Amar a Dios significa, en primer lugar, un profundo compromiso con Dios. No es verdad que amamos a Dios si aún no hemos hecho un compromiso con Él. Para que el amor sea verdadero, debe haber compromiso. Es como aquellos votos que hacemos al casarnos: “En la salud y en la enfermedad, en la riqueza y en la pobreza”. Así debemos amar a Dios, si es que le vamos a amar. Dios nunca es el segundo lugar.
Además, el amor a Dios implica obediencia. La obediencia es el fruto del árbol del compromiso. Por eso, quien ama a Dios le obedece. Jesús dijo: “Si me amáis, guardad mis mandamientos” (Juan 14:15). ¿Se puede amar a Dios sin obedecerlo, sin considerar su Palabra, sin poner atención a sus mandamientos?

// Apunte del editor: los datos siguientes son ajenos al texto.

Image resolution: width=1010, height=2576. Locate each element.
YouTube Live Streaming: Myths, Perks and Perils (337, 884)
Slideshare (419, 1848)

Por último, amar a Dios significa confiar en Él plena y absolutamente. Es dejarse caer en los brazos del Eterno y Fiable Dios. Es decir: “Mi Dios es fiel. Yo confío en Él”. Cuando usted y yo amamos verdaderamente a Dios, tenemos un compromiso real con Él, le obedecemos y confiamos en su Palabra. Entonces, vivimos una vida ascendente en la cual los milagros son el pan de cada día.